Exercise aim - Give back the data in full. Leave nothing out.

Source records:
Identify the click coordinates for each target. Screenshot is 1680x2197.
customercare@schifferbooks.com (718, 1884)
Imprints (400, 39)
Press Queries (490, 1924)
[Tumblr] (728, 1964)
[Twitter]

Result of the task -
Identify the click coordinates for each target. Screenshot is 1680x2197.
customercare@schifferbooks.com (718, 1884)
Imprints (400, 39)
Press Queries (490, 1924)
[Tumblr] (728, 1964)
[Twitter]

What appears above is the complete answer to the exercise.